Pull every line from the records that has the word "icon" in it.

===== Dataset extract

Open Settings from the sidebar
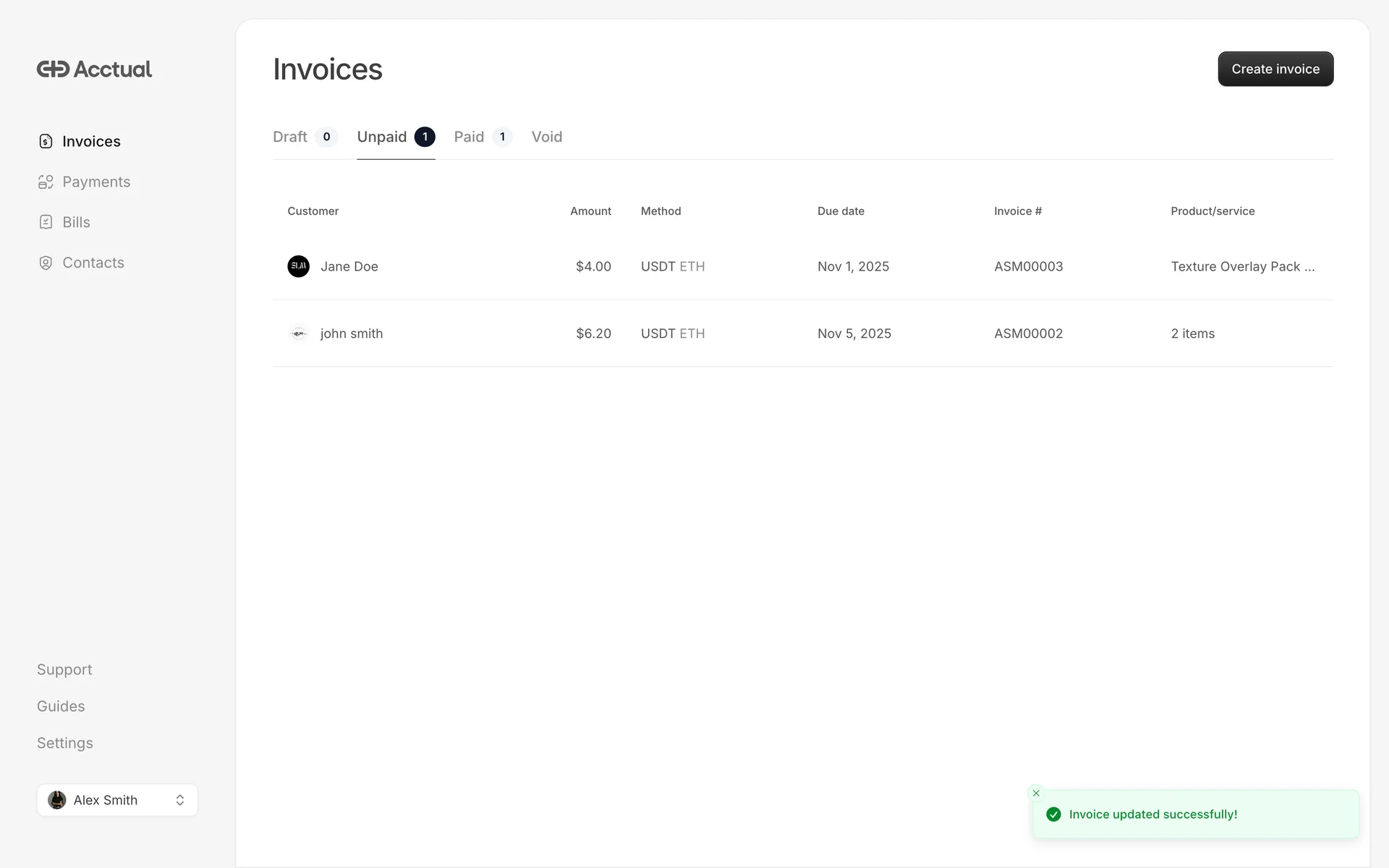The width and height of the screenshot is (1389, 868). pos(65,744)
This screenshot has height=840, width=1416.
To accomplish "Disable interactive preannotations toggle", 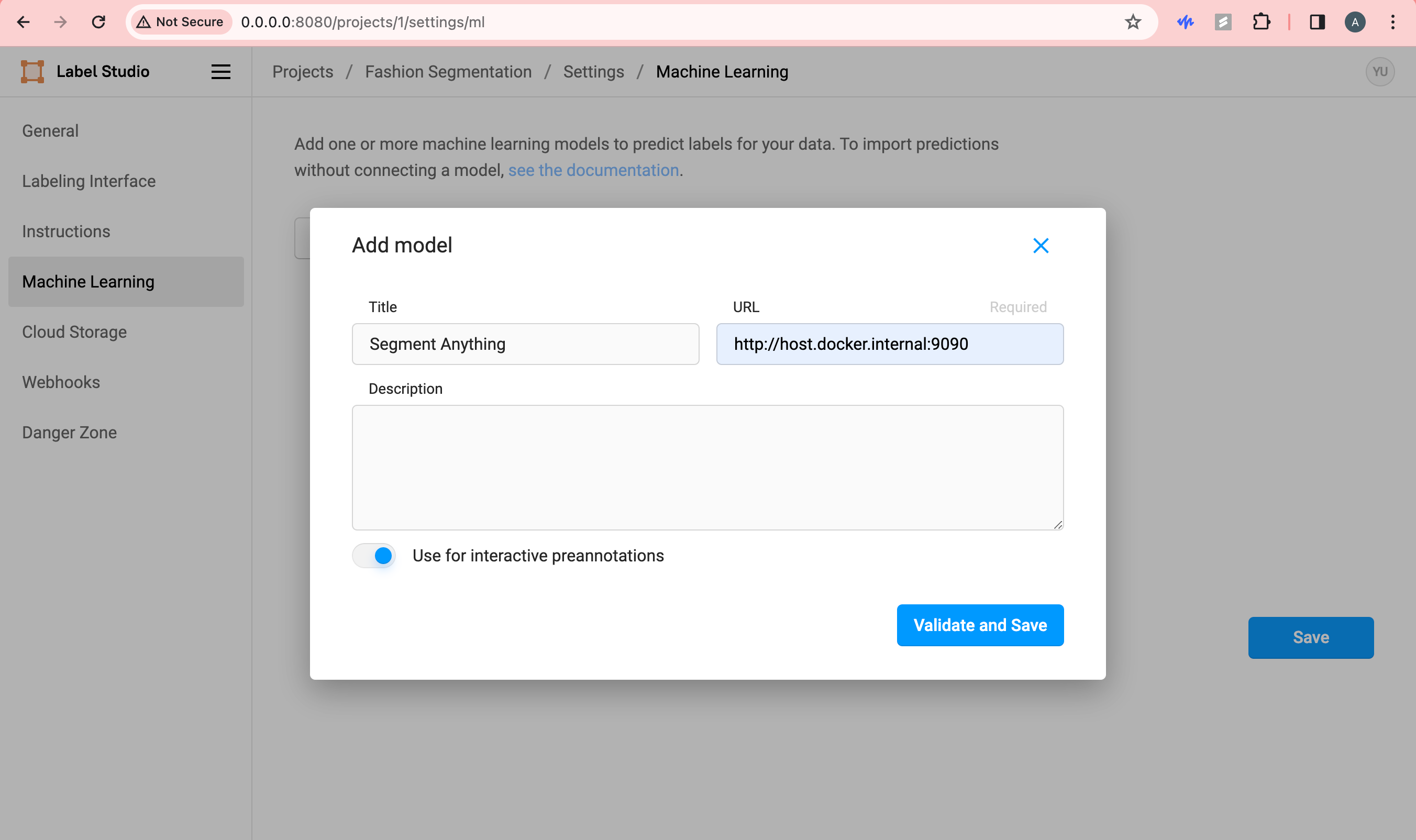I will point(373,556).
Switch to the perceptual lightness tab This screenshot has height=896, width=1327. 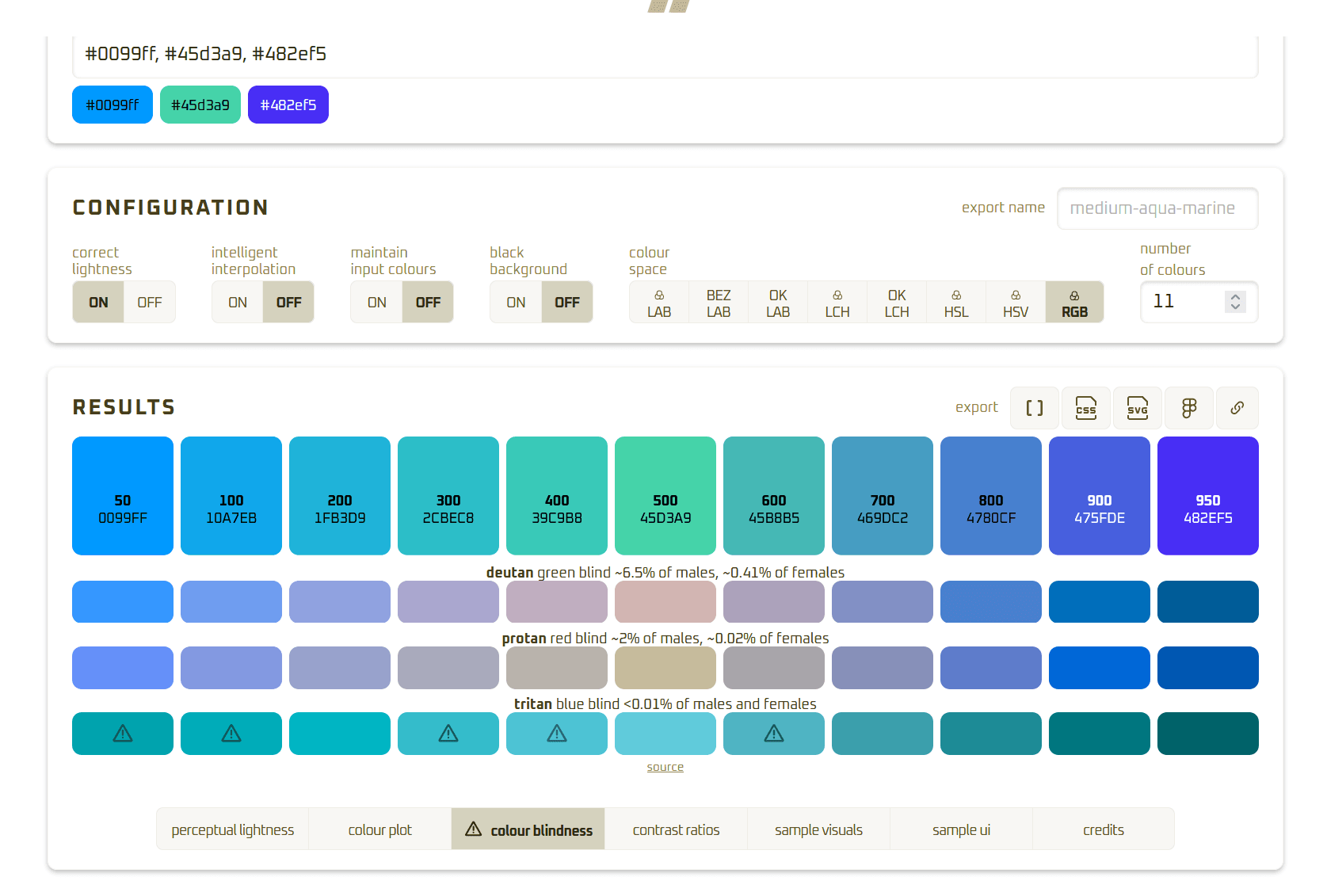coord(232,829)
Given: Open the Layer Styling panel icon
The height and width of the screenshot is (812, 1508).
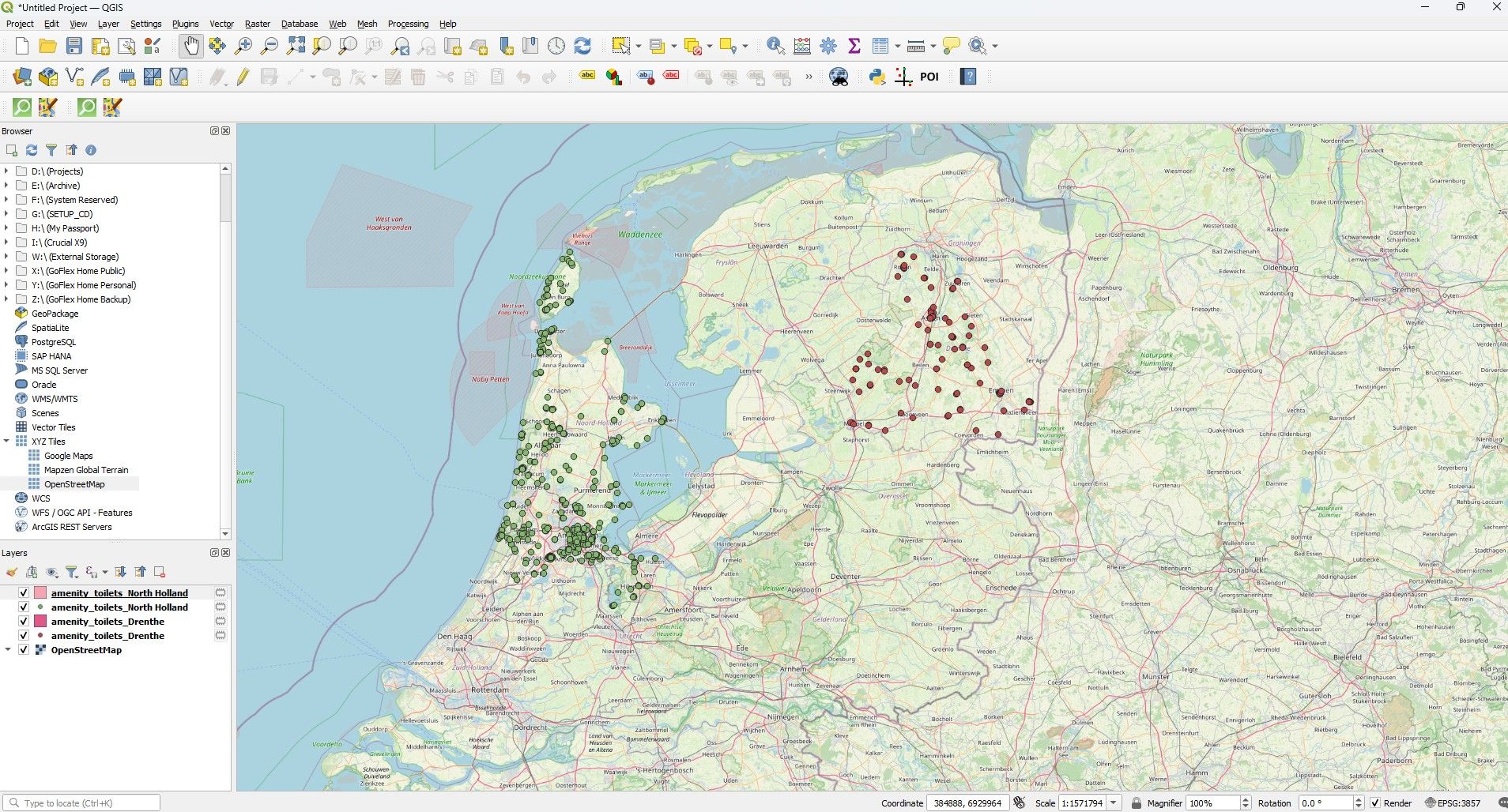Looking at the screenshot, I should [11, 572].
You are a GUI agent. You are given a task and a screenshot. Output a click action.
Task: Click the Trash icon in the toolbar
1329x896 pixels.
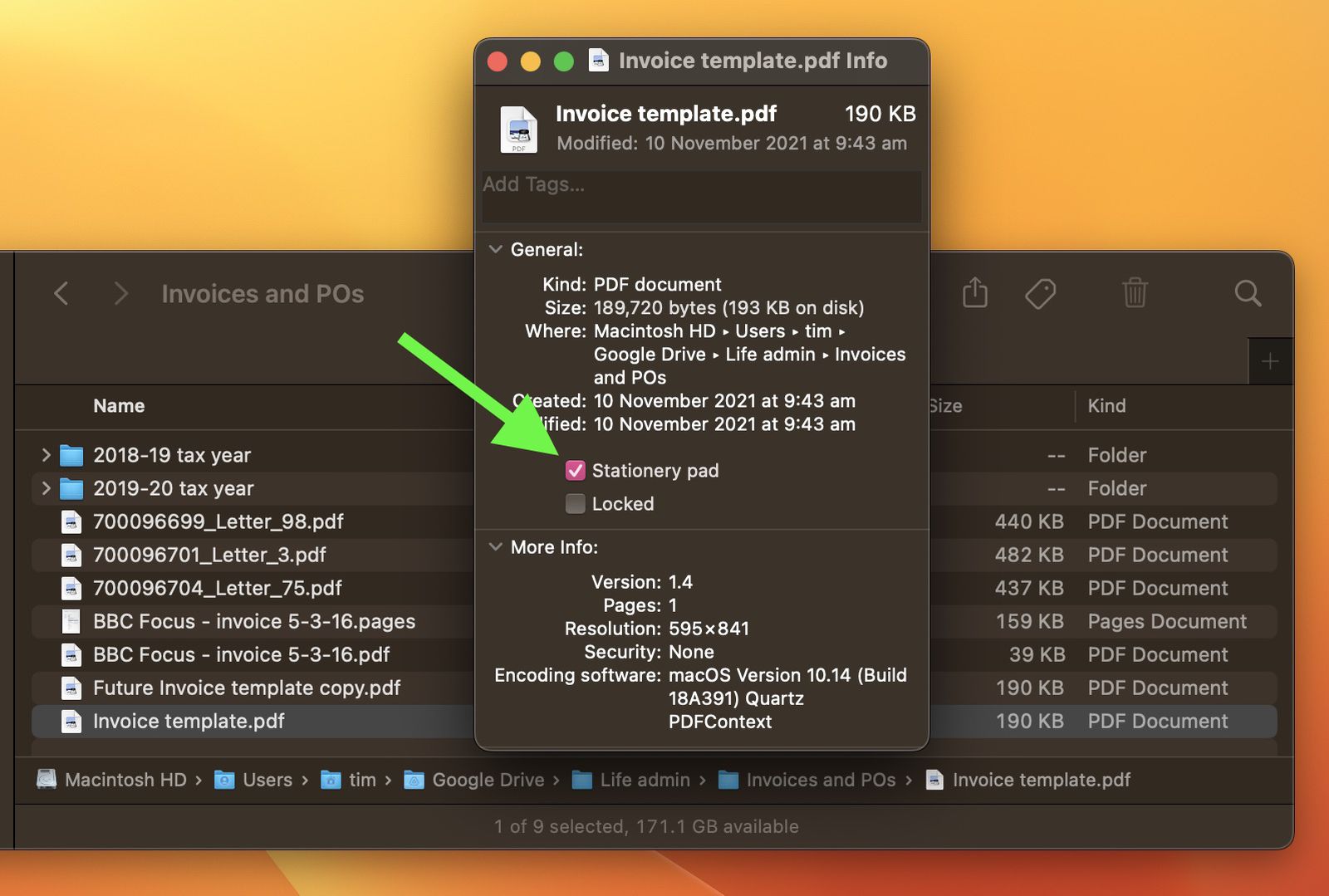(x=1135, y=293)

==========

Exercise solution:
Given: Open the Layer Styling panel icon
Task: Click the Trash icon in the toolbar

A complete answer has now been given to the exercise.